**REQUIRED WORK**
A single number is required: how many lines of the listing below include the word "This".

_ _ _ _ _

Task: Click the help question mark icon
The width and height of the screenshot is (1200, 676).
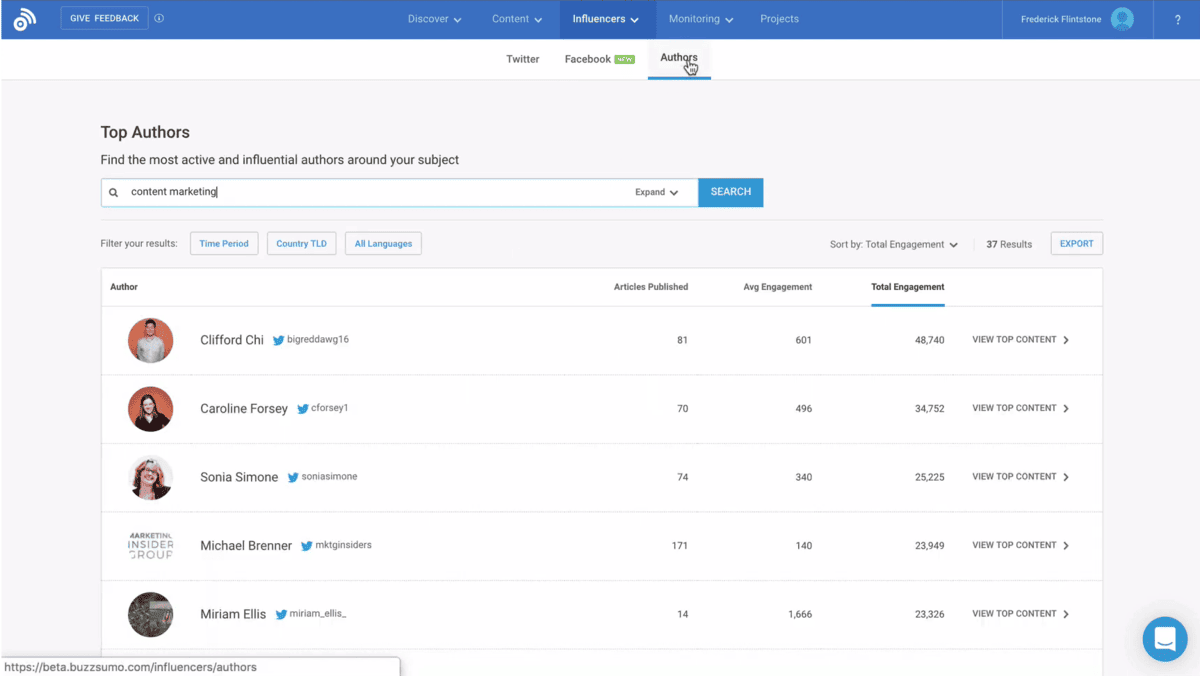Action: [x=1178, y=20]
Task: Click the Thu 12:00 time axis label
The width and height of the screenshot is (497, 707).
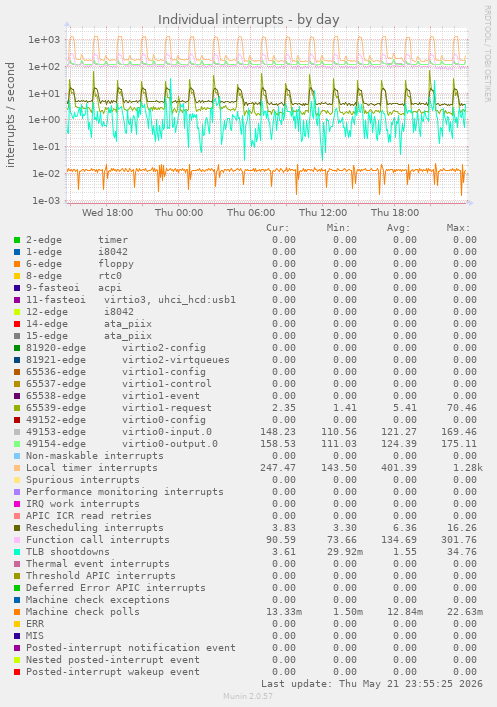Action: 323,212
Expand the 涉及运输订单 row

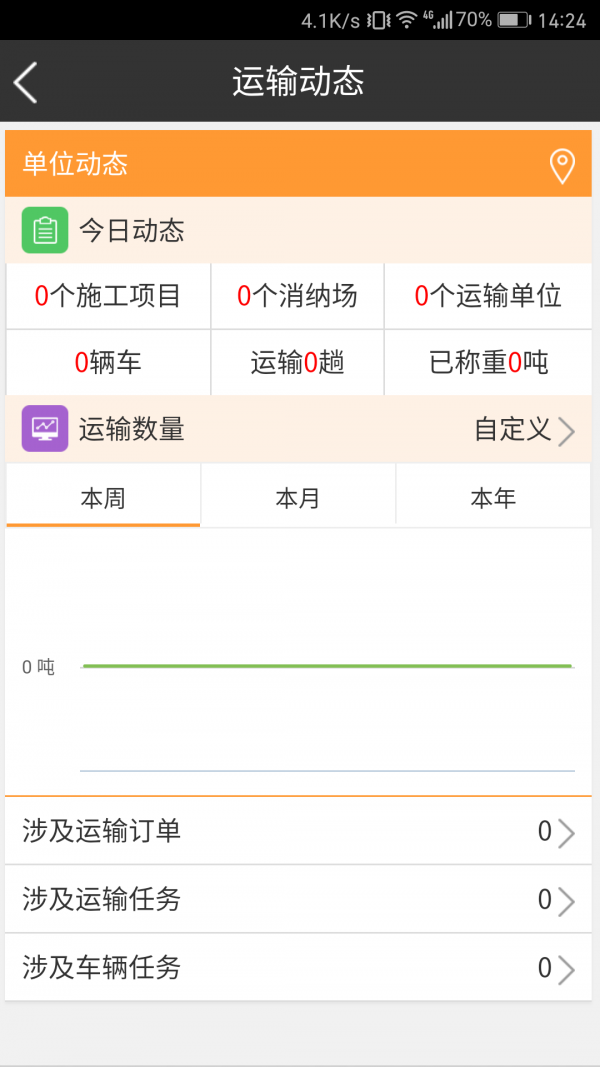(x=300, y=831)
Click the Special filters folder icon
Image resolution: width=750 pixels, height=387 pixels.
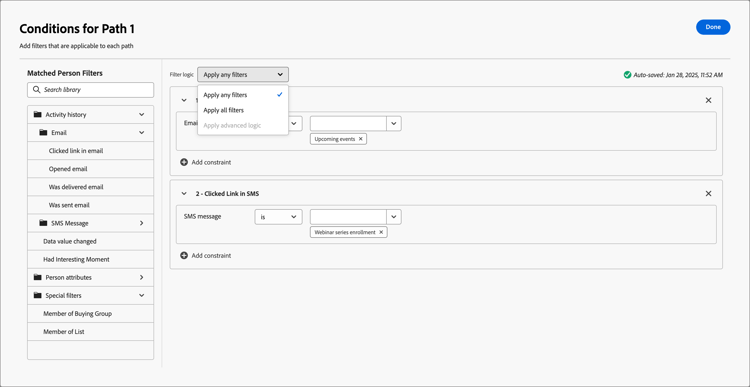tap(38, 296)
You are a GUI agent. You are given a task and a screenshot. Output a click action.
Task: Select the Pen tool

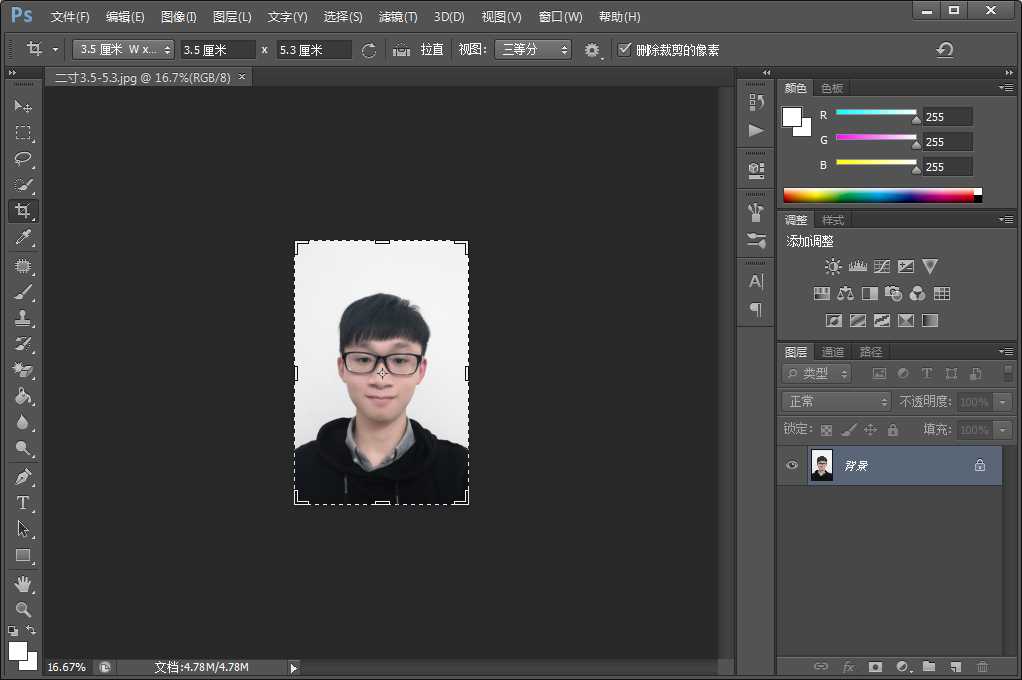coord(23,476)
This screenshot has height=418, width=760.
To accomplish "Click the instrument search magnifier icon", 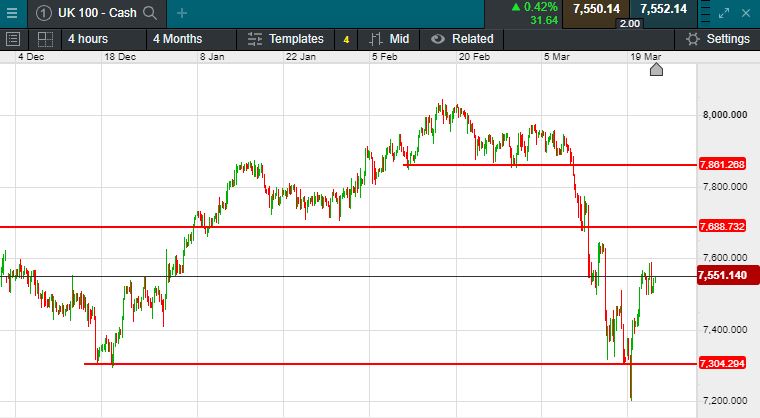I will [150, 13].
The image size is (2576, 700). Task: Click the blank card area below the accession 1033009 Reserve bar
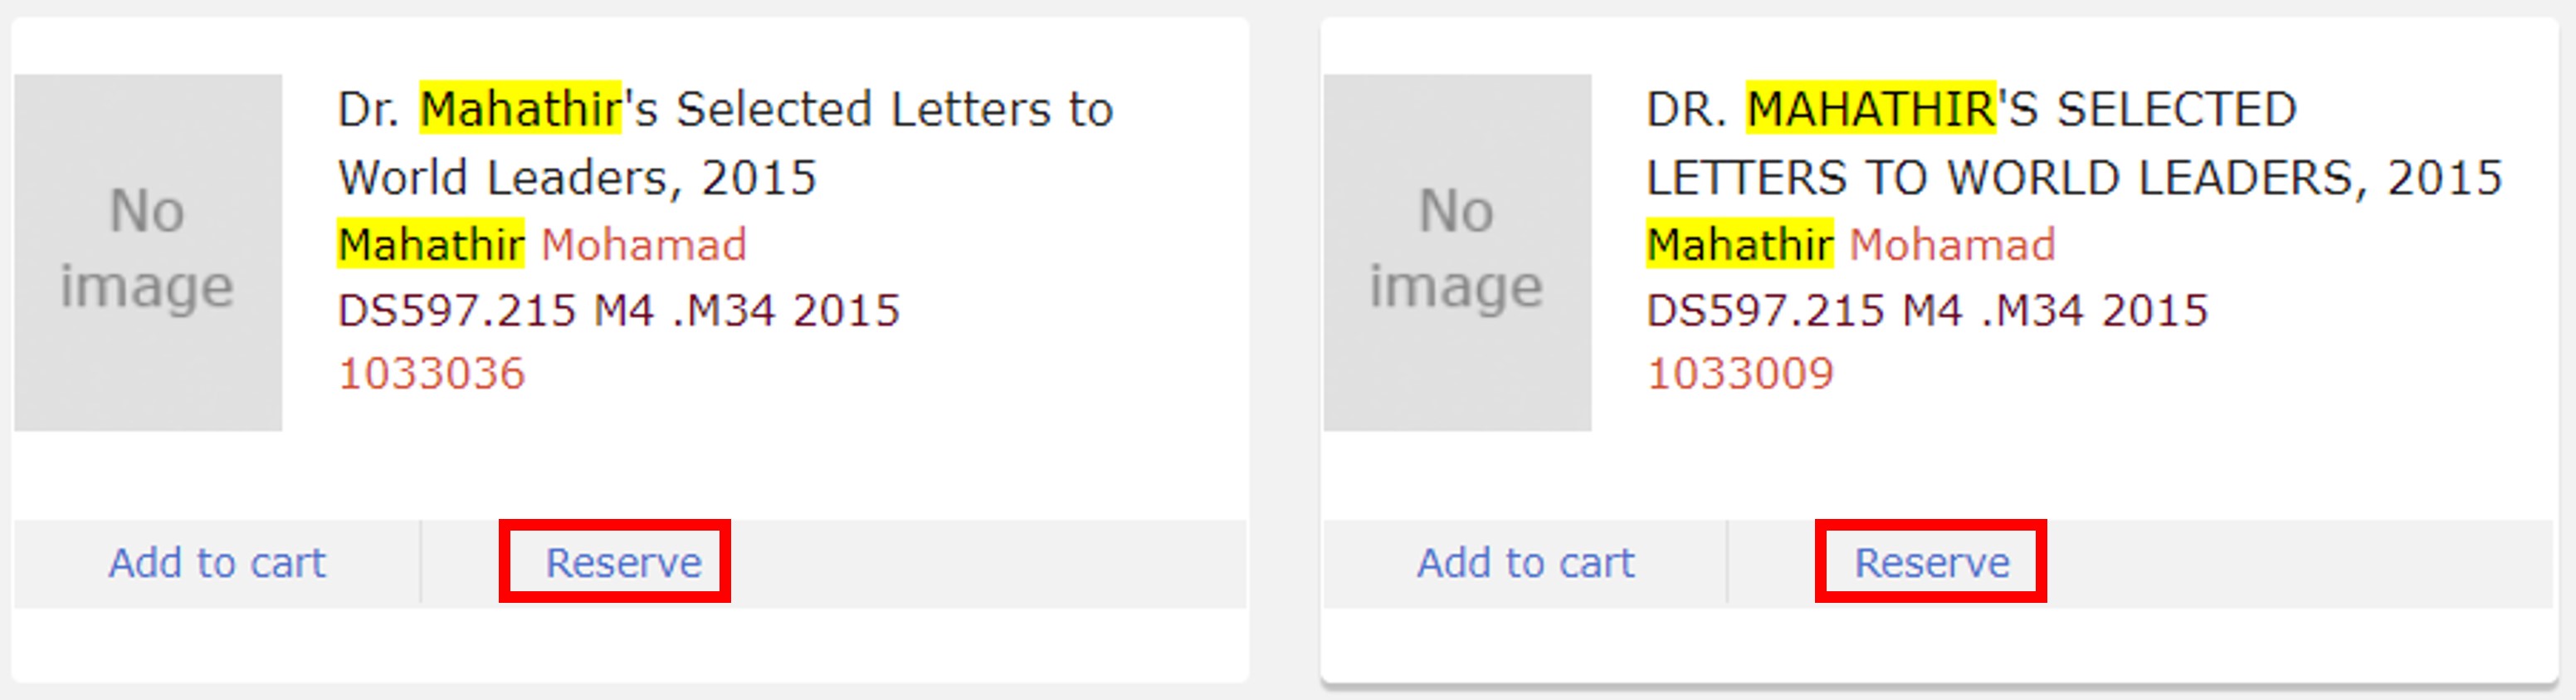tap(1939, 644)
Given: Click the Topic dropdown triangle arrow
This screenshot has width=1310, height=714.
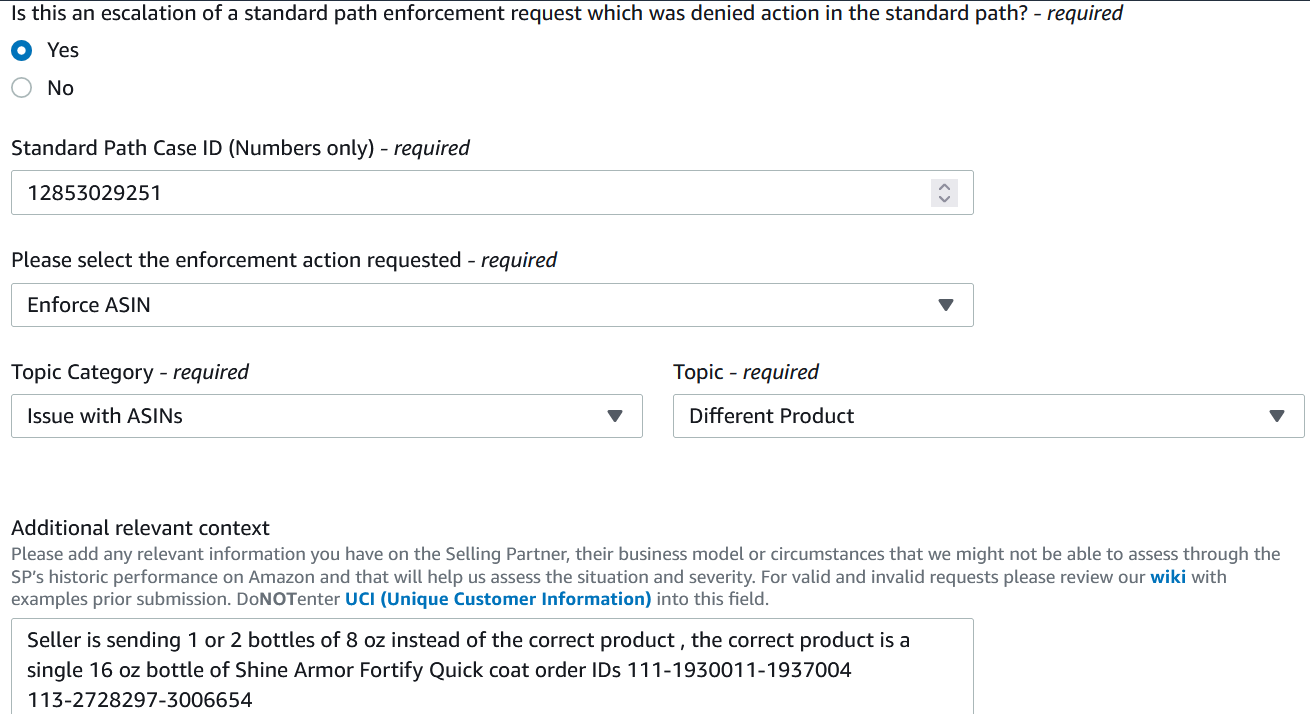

_ _ _ _ _

**ANSWER SPACE**
2